The proposed cuts came as growth was skyrocketing, crowding schools.

“There were classes in the hallway,” one former teacher said of the conditions back then.

Florida Education Association President JoAnn McCall said that in the spring of 1968 at least 30,000 teachers walked out.

“Teachers en masse, 30,000, signed their resignation letters and said, 'I quit. I’m not working here anymore. I’m out,'" McCall said.

The strike lasted three weeks. 

“The teaching profession will never be the same again,” said the strike's leader, claiming victory.

In 1974, lawmakers gave teachers collective bargaining rights, a state pension -- and a prohibition against any future strikes. 

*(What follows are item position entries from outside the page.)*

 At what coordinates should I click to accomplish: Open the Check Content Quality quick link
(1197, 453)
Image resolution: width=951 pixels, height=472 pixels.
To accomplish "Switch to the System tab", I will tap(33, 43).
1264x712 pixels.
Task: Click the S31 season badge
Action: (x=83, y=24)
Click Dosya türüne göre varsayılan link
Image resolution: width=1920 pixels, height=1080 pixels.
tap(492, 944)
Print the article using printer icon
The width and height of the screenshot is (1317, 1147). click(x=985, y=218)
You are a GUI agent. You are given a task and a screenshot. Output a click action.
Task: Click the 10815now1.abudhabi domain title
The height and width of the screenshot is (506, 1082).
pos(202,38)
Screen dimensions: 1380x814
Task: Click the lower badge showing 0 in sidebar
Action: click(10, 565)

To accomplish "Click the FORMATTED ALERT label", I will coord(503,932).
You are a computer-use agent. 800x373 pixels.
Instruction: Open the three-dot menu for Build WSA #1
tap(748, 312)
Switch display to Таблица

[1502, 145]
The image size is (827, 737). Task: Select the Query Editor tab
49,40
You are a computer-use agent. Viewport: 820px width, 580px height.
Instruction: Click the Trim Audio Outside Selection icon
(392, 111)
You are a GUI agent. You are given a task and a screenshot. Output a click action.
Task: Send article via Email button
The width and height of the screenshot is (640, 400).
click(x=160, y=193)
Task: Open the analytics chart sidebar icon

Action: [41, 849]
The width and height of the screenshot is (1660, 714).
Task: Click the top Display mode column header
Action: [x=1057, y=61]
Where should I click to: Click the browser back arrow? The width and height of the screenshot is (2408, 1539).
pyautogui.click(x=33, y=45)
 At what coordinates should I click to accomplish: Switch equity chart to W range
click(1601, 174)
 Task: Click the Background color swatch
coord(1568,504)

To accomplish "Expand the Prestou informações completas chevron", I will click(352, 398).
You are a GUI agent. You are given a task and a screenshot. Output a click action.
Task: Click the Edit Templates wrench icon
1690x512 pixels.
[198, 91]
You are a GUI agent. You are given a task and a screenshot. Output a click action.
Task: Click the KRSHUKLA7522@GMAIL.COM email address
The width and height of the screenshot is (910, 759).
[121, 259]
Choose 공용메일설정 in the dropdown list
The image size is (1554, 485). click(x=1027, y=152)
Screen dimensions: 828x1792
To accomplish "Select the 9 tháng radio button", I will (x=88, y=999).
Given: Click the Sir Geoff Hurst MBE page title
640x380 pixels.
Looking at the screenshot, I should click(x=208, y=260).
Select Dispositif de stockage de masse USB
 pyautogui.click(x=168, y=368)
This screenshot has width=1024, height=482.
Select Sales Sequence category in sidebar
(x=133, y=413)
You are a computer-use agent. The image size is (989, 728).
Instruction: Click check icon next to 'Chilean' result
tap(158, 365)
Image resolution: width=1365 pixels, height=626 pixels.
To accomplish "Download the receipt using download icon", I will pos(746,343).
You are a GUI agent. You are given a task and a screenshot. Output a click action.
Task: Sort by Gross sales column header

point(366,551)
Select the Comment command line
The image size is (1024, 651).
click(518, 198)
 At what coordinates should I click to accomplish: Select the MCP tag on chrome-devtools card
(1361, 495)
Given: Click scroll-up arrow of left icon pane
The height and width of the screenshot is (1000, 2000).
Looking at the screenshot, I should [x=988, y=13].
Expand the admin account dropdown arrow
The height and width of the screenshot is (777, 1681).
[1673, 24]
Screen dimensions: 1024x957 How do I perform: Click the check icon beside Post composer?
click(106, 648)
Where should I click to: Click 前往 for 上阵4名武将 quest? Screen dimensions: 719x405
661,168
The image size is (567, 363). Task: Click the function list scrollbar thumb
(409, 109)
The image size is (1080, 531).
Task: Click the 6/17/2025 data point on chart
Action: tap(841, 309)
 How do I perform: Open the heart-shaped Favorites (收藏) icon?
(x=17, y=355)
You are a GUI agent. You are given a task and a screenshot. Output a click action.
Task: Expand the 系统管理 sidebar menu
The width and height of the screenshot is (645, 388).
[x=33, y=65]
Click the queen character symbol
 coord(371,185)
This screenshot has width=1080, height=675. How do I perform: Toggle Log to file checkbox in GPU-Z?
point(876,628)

“But the biggest kicker for everybody is that their retirement would be revoked,” McCall said.

Schools this coming year will see an average budget increase of just 47 cents per student in the fall.

This past week, an effort by a small number of lawmakers to get the entire Legislature back in town to deal with school funding failed.

So instead of striking, like other states, teachers in Florida are suing and taking their case to voters.

“Forty-seven cents is not enough to maintain or do anything in your schools,” McCall said.

And candidates who promise and don’t deliver, like Kirk in 1968, might remember that he was a one-term governor.

The teachers are also in court challenging school funding levels, legislation giving charters more tax dollars, and when a new education bill takes effect in July, they promise another suit to stop giveaways to for-profit schools.